كهيعص (1) ذِكْرُ رَحْمَتِ رَبِّكَ عَبْدَهُ زَكَرِيَّا (2) إِذْ نَادَى رَبَّهُ نِدَاءً خَفِيًّا (3) قَالَ رَبِّ إِنِّي وَهَنَ الْعَظْمُ مِنِّي وَاشْتَعَلَ الرَّأْسُ شَيْبًا وَلَمْ أَكُنْ بِدُعَائِكَ رَبِّ شَقِيًّا (4) وَإِنِّي خِفْتُ الْمَوَالِيَ مِنْ وَرَائِي وَكَانَتِ امْرَأَتِي عَاقِرًا فَهَبْ لِي مِنْ لَدُنْكَ وَلِيًّا (5) يَرِثُنِي وَيَرِثُ مِنْ آلِ يَعْقُوبَ وَاجْعَلْهُ رَبِّ رَضِيًّا (6) يَا زَكَرِيَّا إِنَّا نُبَشِّرُكَ بِغُلَامٍ اسْمُهُ يَحْيَى لَمْ نَجْعَلْ لَهُ مِنْ قَبْلُ سَمِيًّا ((7)
“Kaf Ha Ya ‘Ain Shad (1) (Yang dibacakan ini adalah) penjelasan tentang rahmat Rabb kamu kepada hamba-Nya, Zakaria(2) yaitu tatkala ia berdoa kepada Tuhannya dengan suara yang lembut(3) Ia berkata “Ya Tuhanku, sesungguhnya tulangku telah lemah dan kepalaku telah ditumbuhi uban, dan aku belum pernah kecewa dalam berdoa kepada Engkau, ya Tuhanku(4) Dan sesungguhnya aku khawatir terhadap mawaliku sepeninggalku, sedang isteriku adalah seorang yang mandul, maka anugerahilah aku dari sisi Engkau seorang putera,(5) yang akan mewarisi aku dan mewarisi sebahagian keluarga Ya’qub; dan jadikanlah ia, ya Tuhanku, seorang yang diridhai (6) Hai Zakaria, sesungguhnya Kami memberi kabar gembira kepadamu akan (dikaruniai) seorang anak yang namanya Yahya, yang sebelumnya Kami belum pernah menciptakan orang yang serupa dengan dia(7)” (QS : Maryam : 1-7)
Ayat-ayat di atas, yaitu awal surat Maryam dari mulai awal ayat hingga ayat ke sebelas menceritakan tentang Nabi Zakaria. Beliau merupakan salah seorang Nabi yang agung dari Nabi-Nabi untuk kalangan Bani Israil. Dan sebagaimana di riwayatkan oleh Imam Muslim beliau adalah seorang tukang kayu yang makan dari hasil usaha ke dua tangan beliau sendiri. [lihat Al Yasir Fi Ikhtishari Tafsir Ibni Katsir hal. 1106 Dar Al Hudah Lin Nasyr-Jeddah]

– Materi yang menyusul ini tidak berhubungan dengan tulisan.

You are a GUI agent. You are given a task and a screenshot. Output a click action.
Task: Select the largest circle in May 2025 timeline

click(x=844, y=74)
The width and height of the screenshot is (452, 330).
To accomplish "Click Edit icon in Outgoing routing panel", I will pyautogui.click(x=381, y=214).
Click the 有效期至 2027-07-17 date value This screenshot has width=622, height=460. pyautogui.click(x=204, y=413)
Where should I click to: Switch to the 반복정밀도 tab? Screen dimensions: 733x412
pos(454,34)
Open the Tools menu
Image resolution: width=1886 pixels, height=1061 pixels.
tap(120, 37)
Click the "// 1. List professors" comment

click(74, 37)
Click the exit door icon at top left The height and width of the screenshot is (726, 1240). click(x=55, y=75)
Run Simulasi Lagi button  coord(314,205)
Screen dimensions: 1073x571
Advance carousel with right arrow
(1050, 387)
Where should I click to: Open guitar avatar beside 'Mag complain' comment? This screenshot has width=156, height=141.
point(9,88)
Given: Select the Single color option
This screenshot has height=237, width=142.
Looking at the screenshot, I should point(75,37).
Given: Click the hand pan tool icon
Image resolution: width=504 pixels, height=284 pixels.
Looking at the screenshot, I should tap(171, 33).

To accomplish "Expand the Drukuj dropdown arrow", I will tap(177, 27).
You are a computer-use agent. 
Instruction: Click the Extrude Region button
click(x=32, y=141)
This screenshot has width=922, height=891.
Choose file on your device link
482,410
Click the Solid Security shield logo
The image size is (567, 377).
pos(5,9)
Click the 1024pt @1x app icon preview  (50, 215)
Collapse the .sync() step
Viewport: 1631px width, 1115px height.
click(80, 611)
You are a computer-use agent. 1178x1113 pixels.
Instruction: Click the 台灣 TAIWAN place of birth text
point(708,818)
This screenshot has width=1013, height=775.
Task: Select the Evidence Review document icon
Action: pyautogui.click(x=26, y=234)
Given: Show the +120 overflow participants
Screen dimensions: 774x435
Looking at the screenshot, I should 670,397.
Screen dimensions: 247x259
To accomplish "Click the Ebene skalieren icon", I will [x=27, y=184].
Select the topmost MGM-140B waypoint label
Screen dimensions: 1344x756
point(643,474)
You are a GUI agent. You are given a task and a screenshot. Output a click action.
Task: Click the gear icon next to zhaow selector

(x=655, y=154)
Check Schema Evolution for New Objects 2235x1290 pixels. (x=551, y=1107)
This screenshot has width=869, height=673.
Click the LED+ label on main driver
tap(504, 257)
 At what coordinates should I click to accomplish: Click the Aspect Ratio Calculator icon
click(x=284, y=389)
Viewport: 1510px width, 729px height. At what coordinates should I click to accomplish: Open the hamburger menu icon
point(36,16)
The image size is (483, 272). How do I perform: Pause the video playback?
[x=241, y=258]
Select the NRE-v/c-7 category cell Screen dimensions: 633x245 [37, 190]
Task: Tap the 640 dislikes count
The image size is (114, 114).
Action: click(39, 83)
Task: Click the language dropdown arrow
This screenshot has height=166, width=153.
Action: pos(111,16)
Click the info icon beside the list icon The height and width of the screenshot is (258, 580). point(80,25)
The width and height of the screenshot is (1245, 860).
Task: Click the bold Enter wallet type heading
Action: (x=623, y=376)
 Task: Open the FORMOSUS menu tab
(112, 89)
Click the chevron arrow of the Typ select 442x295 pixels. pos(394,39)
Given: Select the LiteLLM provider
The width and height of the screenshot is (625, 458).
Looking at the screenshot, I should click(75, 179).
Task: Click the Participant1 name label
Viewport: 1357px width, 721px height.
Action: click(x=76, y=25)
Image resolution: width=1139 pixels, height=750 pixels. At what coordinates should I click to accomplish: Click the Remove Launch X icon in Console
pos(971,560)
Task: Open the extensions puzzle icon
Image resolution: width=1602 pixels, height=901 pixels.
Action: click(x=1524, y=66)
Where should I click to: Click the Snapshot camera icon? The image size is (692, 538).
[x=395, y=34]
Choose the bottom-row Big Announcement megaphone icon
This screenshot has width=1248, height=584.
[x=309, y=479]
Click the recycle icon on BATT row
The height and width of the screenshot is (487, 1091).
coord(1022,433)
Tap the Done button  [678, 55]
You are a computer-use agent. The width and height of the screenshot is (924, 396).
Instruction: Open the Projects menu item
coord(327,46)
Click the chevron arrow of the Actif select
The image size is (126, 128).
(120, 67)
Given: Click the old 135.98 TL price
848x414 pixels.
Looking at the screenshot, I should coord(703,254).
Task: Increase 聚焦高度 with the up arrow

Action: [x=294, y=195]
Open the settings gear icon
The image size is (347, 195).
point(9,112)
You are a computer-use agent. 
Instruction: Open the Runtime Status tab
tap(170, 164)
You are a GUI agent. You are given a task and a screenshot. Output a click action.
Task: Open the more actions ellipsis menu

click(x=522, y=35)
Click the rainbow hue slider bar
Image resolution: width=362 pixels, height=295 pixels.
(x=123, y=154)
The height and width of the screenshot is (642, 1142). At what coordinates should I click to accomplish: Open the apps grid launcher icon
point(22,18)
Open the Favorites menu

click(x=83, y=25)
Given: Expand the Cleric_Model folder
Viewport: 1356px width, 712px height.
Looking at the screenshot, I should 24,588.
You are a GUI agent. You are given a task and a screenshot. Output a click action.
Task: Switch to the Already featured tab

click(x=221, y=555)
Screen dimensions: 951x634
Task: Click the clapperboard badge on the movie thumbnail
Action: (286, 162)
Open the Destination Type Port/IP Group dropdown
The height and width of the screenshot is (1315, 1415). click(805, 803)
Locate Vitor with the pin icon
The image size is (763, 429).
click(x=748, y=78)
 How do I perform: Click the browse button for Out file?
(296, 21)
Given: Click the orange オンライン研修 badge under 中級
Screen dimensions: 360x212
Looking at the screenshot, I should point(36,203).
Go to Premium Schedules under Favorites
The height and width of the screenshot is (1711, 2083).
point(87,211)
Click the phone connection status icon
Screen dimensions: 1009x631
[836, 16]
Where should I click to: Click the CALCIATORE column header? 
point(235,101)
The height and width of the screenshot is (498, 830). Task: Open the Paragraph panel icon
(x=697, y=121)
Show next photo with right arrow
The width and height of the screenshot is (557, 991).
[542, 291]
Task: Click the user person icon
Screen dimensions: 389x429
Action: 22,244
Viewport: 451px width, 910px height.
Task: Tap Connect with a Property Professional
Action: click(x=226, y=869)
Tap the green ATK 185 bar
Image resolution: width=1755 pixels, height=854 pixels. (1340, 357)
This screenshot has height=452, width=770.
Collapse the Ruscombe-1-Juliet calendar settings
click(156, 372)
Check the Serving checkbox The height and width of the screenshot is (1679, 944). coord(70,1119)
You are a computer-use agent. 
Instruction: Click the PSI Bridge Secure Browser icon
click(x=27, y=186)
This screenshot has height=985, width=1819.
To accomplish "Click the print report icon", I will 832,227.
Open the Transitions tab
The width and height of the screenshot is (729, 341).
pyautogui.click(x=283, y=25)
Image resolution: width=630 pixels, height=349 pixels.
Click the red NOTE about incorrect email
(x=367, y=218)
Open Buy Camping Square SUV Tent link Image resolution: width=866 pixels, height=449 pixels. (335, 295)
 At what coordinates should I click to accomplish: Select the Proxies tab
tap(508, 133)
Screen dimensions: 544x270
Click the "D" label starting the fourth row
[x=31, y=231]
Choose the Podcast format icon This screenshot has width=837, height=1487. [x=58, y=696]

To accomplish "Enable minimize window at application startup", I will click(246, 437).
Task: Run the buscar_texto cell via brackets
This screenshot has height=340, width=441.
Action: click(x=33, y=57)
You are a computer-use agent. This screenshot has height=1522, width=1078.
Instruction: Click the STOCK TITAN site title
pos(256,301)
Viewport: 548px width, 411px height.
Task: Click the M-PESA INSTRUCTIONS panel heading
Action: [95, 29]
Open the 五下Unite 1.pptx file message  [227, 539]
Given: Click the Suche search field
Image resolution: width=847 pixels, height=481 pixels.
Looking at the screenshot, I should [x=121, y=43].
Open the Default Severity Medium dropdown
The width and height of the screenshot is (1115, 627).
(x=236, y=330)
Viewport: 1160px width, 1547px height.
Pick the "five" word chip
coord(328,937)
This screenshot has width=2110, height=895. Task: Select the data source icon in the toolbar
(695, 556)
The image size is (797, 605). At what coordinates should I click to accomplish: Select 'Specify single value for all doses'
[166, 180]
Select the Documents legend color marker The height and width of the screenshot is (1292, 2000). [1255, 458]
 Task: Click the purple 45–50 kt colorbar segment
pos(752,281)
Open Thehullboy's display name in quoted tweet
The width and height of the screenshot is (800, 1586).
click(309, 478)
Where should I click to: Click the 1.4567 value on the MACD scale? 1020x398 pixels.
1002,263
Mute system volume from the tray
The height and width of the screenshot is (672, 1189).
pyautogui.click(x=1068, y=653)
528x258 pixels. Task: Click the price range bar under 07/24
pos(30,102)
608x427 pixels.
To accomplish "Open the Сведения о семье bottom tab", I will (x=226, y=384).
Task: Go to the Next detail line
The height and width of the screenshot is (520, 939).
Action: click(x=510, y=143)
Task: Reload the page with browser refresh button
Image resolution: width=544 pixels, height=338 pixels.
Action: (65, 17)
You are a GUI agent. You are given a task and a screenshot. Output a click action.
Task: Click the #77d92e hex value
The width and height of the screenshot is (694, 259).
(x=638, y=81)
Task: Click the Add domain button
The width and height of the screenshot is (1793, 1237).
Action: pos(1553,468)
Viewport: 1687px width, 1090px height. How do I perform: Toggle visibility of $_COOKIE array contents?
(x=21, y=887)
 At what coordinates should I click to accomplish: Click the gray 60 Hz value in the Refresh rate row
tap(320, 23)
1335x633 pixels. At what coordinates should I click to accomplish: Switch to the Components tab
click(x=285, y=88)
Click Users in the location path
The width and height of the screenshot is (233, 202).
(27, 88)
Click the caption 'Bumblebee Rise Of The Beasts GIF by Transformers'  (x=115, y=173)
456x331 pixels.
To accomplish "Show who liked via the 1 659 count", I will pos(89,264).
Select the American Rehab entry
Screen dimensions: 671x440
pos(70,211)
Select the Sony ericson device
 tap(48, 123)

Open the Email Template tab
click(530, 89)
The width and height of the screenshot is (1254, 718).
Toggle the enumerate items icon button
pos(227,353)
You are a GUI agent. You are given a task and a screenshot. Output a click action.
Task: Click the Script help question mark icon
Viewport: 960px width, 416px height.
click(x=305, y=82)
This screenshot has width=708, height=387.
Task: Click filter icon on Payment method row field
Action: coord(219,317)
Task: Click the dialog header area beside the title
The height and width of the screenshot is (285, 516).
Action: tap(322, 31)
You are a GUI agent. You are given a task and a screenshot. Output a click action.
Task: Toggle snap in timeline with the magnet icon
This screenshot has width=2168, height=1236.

Beliau juga merupakan anak keturunan dari Nabi Sulaiman bin Dawud –‘alaihi as-salam-, dan beliaulah yang merawat Maryam ibunda dari Nabi Isa. Maryam binti ‘Imran bin Maataan juga masih merupakan anak keturunan Nabi Sulaiman. Ibunda Maryam bernama Hannah, yang memiliki saudari perempuan bernama iisaa’, dan inilah yang menjadi istri Nabi Zakaria yang juga merupakan bibi dari Maryam. Oleh karenanya Nabi Zakaria lah yang merawat Maryam karena masih merupakan keponakan dari istrinya. [Al Mukhtashar Fi Akhbaril Basyar Abul Fadaa. 1/19 Maktabah Syamilah]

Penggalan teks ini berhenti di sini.